START Information shown
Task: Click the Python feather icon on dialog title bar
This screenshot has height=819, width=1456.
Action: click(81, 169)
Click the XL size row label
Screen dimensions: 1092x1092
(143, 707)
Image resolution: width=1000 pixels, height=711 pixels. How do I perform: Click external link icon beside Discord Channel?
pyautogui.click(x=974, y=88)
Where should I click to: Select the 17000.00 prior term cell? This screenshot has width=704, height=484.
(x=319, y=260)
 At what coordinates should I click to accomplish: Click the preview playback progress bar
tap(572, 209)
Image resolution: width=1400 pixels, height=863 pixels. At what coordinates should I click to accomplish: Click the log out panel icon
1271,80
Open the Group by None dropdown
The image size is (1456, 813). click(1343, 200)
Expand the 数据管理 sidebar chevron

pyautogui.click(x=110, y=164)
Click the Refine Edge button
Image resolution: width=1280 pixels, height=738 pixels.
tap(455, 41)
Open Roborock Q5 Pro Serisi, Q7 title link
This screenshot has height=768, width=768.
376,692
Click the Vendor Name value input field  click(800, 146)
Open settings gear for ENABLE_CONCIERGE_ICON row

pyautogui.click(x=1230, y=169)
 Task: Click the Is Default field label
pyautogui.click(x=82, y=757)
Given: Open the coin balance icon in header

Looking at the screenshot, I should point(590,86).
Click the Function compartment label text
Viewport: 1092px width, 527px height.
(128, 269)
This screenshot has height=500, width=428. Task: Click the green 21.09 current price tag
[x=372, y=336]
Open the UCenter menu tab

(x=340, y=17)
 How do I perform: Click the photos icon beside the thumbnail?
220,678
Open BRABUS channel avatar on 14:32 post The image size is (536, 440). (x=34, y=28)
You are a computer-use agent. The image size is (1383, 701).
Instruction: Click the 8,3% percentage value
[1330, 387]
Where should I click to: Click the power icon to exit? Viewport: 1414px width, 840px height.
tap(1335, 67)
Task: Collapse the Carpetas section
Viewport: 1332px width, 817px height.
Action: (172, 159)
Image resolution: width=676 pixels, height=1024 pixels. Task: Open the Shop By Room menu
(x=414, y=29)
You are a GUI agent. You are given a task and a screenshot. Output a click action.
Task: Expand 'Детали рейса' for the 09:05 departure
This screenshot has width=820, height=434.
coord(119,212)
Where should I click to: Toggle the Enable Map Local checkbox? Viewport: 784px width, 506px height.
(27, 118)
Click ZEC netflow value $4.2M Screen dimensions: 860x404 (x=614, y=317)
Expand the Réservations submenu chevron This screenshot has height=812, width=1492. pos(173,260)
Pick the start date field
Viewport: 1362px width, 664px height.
END Information shown
* **Task prompt**:
Which lines of the material contain the string "link"? Pick out each one and copy it.

* **Result**:
Image resolution: width=1000 pixels, height=711 pixels. How do I perform: Click external link icon beside Discord Channel?
Open Roborock Q5 Pro Serisi, Q7 title link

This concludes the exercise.